Records drawn from a dataset:
⁂
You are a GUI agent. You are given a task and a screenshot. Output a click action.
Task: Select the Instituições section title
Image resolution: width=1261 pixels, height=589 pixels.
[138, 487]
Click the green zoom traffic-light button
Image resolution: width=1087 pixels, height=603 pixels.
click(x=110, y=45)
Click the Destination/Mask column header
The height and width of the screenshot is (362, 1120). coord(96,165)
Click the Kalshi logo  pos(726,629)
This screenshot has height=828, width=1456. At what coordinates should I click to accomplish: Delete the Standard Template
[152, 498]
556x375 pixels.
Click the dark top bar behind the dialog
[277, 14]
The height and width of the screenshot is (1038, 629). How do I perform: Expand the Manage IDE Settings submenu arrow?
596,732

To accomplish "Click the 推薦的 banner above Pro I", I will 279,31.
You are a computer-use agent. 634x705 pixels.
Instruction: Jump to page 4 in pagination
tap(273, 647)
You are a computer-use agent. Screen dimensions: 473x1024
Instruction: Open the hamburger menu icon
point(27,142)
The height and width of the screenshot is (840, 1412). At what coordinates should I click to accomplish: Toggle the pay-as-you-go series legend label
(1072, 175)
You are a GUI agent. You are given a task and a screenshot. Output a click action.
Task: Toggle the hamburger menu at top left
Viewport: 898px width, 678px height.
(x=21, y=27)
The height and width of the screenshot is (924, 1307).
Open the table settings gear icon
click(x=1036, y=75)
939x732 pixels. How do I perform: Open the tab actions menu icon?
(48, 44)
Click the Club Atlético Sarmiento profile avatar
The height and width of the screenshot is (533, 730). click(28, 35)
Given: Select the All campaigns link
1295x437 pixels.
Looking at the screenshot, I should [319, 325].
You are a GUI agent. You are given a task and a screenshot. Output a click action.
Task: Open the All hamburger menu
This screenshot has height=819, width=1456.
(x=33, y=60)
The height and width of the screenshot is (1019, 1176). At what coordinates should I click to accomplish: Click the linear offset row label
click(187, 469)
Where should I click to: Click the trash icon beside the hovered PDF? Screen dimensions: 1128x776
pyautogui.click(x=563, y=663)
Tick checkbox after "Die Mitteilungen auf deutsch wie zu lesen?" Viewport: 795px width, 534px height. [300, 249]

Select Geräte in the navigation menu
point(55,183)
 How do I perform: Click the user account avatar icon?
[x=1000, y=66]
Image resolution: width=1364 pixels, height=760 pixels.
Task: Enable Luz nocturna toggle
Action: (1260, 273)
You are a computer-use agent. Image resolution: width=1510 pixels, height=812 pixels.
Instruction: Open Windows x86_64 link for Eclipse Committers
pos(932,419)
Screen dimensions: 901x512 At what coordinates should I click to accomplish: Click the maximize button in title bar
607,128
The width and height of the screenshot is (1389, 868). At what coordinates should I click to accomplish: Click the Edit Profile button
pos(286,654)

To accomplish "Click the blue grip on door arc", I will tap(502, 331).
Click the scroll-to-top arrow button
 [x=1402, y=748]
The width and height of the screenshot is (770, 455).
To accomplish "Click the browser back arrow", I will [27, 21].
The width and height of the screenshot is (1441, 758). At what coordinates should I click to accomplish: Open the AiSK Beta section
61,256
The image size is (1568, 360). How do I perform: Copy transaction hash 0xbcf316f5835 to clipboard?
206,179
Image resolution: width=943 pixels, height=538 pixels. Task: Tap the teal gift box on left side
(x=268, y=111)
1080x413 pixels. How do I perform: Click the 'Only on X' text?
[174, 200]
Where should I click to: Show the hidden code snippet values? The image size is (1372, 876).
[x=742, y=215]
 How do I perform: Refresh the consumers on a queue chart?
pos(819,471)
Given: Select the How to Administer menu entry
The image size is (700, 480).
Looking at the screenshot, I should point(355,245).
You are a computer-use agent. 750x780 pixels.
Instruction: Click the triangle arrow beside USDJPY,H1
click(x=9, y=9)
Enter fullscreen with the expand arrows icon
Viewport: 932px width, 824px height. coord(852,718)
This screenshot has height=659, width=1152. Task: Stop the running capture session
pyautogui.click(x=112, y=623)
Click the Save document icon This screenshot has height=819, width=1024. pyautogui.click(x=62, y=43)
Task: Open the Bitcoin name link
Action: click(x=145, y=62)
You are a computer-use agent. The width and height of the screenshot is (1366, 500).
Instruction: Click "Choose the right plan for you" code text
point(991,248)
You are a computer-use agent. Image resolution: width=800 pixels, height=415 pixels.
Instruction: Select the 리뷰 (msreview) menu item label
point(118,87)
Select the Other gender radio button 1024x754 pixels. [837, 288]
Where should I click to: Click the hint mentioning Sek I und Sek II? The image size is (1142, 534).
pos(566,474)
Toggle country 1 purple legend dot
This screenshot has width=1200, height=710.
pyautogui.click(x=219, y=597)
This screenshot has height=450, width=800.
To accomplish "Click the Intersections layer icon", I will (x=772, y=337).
⁂
**TASK DIRECTIONS:** Could you give every entry again, exactly as written?

**ANSWER SECTION:**
You are a GUI agent. You are given a task and a screenshot. Output a click action.
Task: Select the Instituições section title
Image resolution: width=1261 pixels, height=589 pixels.
[138, 487]
Click the green zoom traffic-light button
Image resolution: width=1087 pixels, height=603 pixels.
click(x=110, y=45)
Click the Destination/Mask column header
The height and width of the screenshot is (362, 1120). coord(96,165)
Click the Kalshi logo  pos(726,629)
This screenshot has height=828, width=1456. At what coordinates should I click to accomplish: Delete the Standard Template
[152, 498]
556x375 pixels.
Click the dark top bar behind the dialog
[277, 14]
The height and width of the screenshot is (1038, 629). How do I perform: Expand the Manage IDE Settings submenu arrow?
596,732

To accomplish "Click the 推薦的 banner above Pro I", I will 279,31.
You are a computer-use agent. 634x705 pixels.
Instruction: Jump to page 4 in pagination
tap(273, 647)
You are a computer-use agent. Screen dimensions: 473x1024
Instruction: Open the hamburger menu icon
point(27,142)
The height and width of the screenshot is (840, 1412). At what coordinates should I click to accomplish: Toggle the pay-as-you-go series legend label
(1072, 175)
You are a GUI agent. You are given a task and a screenshot. Output a click action.
Task: Toggle the hamburger menu at top left
Viewport: 898px width, 678px height.
(x=21, y=27)
The height and width of the screenshot is (924, 1307).
Open the table settings gear icon
click(x=1036, y=75)
939x732 pixels. How do I perform: Open the tab actions menu icon?
(48, 44)
Click the Club Atlético Sarmiento profile avatar
The height and width of the screenshot is (533, 730). click(28, 35)
Given: Select the All campaigns link
1295x437 pixels.
Looking at the screenshot, I should [319, 325].
You are a GUI agent. You are given a task and a screenshot. Output a click action.
Task: Open the All hamburger menu
This screenshot has height=819, width=1456.
(x=33, y=60)
The height and width of the screenshot is (1019, 1176). At what coordinates should I click to accomplish: Click the linear offset row label
click(187, 469)
Where should I click to: Click the trash icon beside the hovered PDF? Screen dimensions: 1128x776
pyautogui.click(x=563, y=663)
Tick checkbox after "Die Mitteilungen auf deutsch wie zu lesen?" Viewport: 795px width, 534px height. [300, 249]

Select Geräte in the navigation menu
point(55,183)
 How do I perform: Click the user account avatar icon?
[x=1000, y=66]
Image resolution: width=1364 pixels, height=760 pixels.
Task: Enable Luz nocturna toggle
Action: (1260, 273)
You are a computer-use agent. Image resolution: width=1510 pixels, height=812 pixels.
Instruction: Open Windows x86_64 link for Eclipse Committers
pos(932,419)
Screen dimensions: 901x512 At what coordinates should I click to accomplish: Click the maximize button in title bar
607,128
The width and height of the screenshot is (1389, 868). At what coordinates should I click to accomplish: Click the Edit Profile button
pos(286,654)

To accomplish "Click the blue grip on door arc", I will tap(502, 331).
Click the scroll-to-top arrow button
 [x=1402, y=748]
The width and height of the screenshot is (770, 455).
To accomplish "Click the browser back arrow", I will [27, 21].
The width and height of the screenshot is (1441, 758). At what coordinates should I click to accomplish: Open the AiSK Beta section
61,256
The image size is (1568, 360). How do I perform: Copy transaction hash 0xbcf316f5835 to clipboard?
206,179
Image resolution: width=943 pixels, height=538 pixels. Task: Tap the teal gift box on left side
(x=268, y=111)
1080x413 pixels. How do I perform: Click the 'Only on X' text?
[174, 200]
Where should I click to: Show the hidden code snippet values? The image size is (1372, 876).
[x=742, y=215]
 How do I perform: Refresh the consumers on a queue chart?
pos(819,471)
Given: Select the How to Administer menu entry
The image size is (700, 480).
Looking at the screenshot, I should point(355,245).
You are a computer-use agent. 750x780 pixels.
Instruction: Click the triangle arrow beside USDJPY,H1
click(x=9, y=9)
Enter fullscreen with the expand arrows icon
Viewport: 932px width, 824px height. coord(852,718)
This screenshot has height=659, width=1152. Task: Stop the running capture session
pyautogui.click(x=112, y=623)
Click the Save document icon This screenshot has height=819, width=1024. pyautogui.click(x=62, y=43)
Task: Open the Bitcoin name link
Action: click(x=145, y=62)
You are a computer-use agent. The width and height of the screenshot is (1366, 500).
Instruction: Click "Choose the right plan for you" code text
point(991,248)
You are a computer-use agent. Image resolution: width=800 pixels, height=415 pixels.
Instruction: Select the 리뷰 (msreview) menu item label
point(118,87)
Select the Other gender radio button 1024x754 pixels. [837, 288]
Where should I click to: Click the hint mentioning Sek I und Sek II? The image size is (1142, 534).
pos(566,474)
Toggle country 1 purple legend dot
This screenshot has width=1200, height=710.
pyautogui.click(x=219, y=597)
This screenshot has height=450, width=800.
To accomplish "Click the Intersections layer icon", I will (x=772, y=337).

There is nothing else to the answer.